| Text |
Correctly sort RSS items by time

88 Views Asked by At

I'm getting RSS items from different RSS channels. And I'd like to sort them correctly by time and take into account the time zone, from the latests to the oldests. So far, I have the following code:

import feedparser
import dateutil.parser

rss_channels = [
    "https://www.novinky.cz/rss",
    "https://news.ycombinator.com/rss",
    "https://unix.stackexchange.com/feeds",
    "https://www.lupa.cz/rss/clanky/",
    "https://www.lupa.cz/rss/n/digizone/",
    "https://www.zive.cz/rss/sc-47/",
    "https://bitcoin.stackexchange.com/feeds",
    "https://vi.stackexchange.com/feeds",
    "https://askubuntu.com/feeds",
]

latest_items = []

for url in rss_channels:
    feed = feedparser.parse(url)
    for entry in feed.entries:
        pub_date_str = entry.published

        try:
            pub_date = dateutil.parser.parse(pub_date_str, ignoretz=True, fuzzy=True)
            if pub_date.tzinfo is None:
                pub_date = pub_date.replace(tzinfo=dateutil.tz.tzutc())
            latest_items.append((entry.title, pub_date, entry.link))
        except Exception as e:
            print(str(e))

latest_items.sort(key=lambda x: x[1], reverse=True)

for title, pub_date, url in latest_items:
    print(f"{pub_date.strftime('%Y-%m-%d %H:%M:%S %z')} - {title} - {url}")

I'm not sure if the code is correct. Could you assure me or refute and show me what's wrong? The code is very slow as well, so if it's possible to make faster, it would be great.

1

There are 1 best solutions below

0
xralf On

Finally, I used the following snippet.

try:
  pub_date = dateutil.parser.parse(entry.published).replace(tzinfo=None)
  pub_date = pytz.timezone('Europe/Prague').localize(pub_date)
  # ...
except Exception as e:
  print(str(e))

| Complete the following |
(a) Decide whether each statement below agrees with the RSS sorting thread. For each, answer yes or no and quote the words from the thread that settle it.
(i) The code in the question parses dates with ignoretz set to True.
(ii) The asker describes the code as fast.
(iii) The final snippet localizes dates to the Europe/Prague time zone.
(b) Reproduce the part of the RSS sorting thread between "for title, pub_date, url" and "the following snippet.", inclusive.
(c) Answer these questions from the RSS sorting thread.
(i) How many URLs does the rss_channels list in the question contain?
(ii) In what order does the asker want the items sorted?
(iii) Which module does the question's code import besides feedparser?

| Given data |
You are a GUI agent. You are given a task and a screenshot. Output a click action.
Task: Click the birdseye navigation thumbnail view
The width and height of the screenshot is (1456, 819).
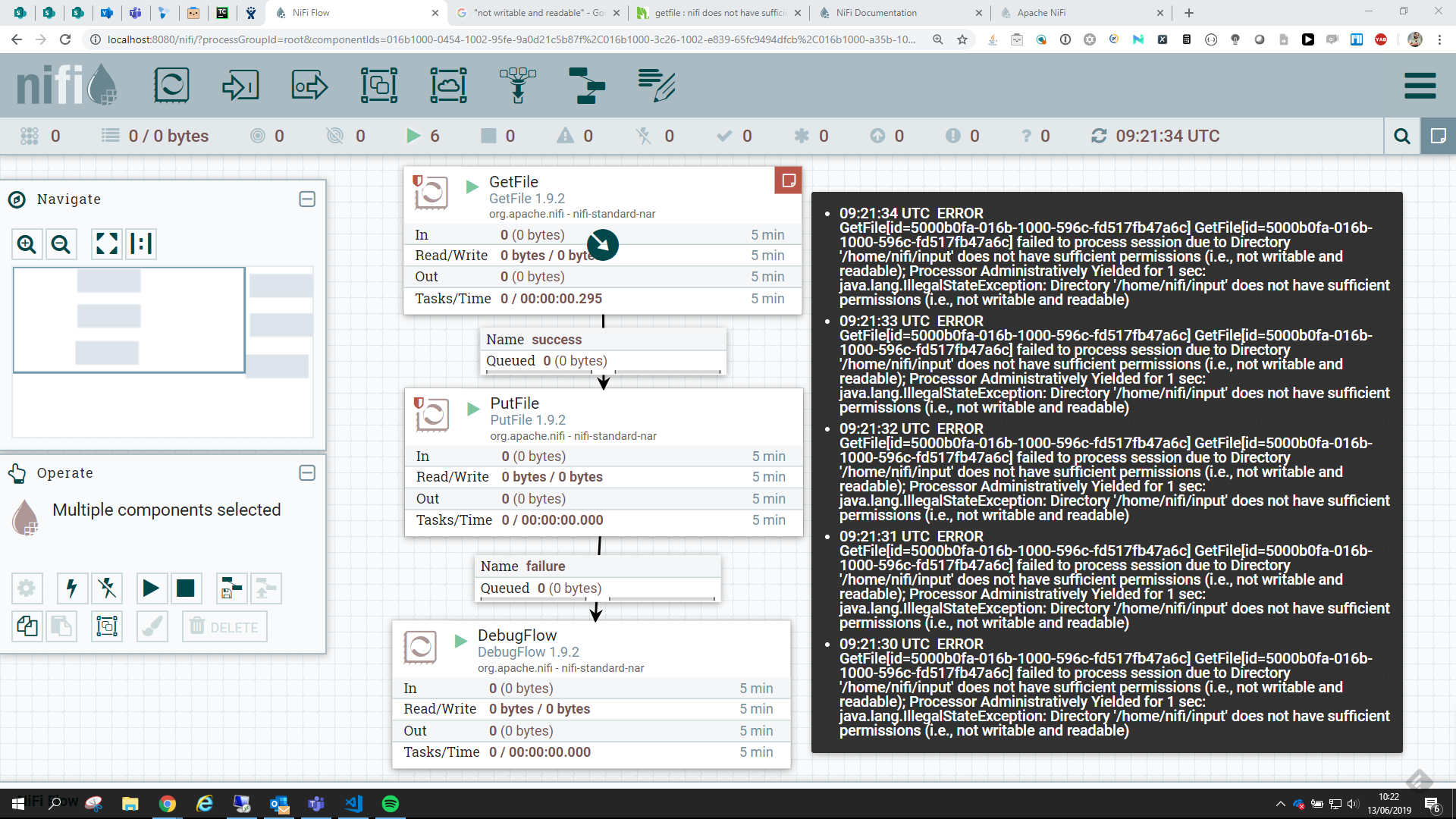click(162, 352)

| Responses to the tasks |
(a)
(i) Yes: "ignoretz=True"
(ii) No: "The code is very slow as well"
(iii) Yes: "pytz.timezone('Europe/Prague').localize(pub_date)"

(b)
for title, pub_date, url in latest_items:
    print(f"{pub_date.strftime('%Y-%m-%d %H:%M:%S %z')} - {title} - {url}")

I'm not sure if the code is correct. Could you assure me or refute and show me what's wrong? The code is very slow as well, so if it's possible to make faster, it would be great.

1

There are 1 best solutions below

0
xralf On

Finally, I used the following snippet.

(c)
(i) Nine.
(ii) From the latest to the oldest.
(iii) dateutil.parser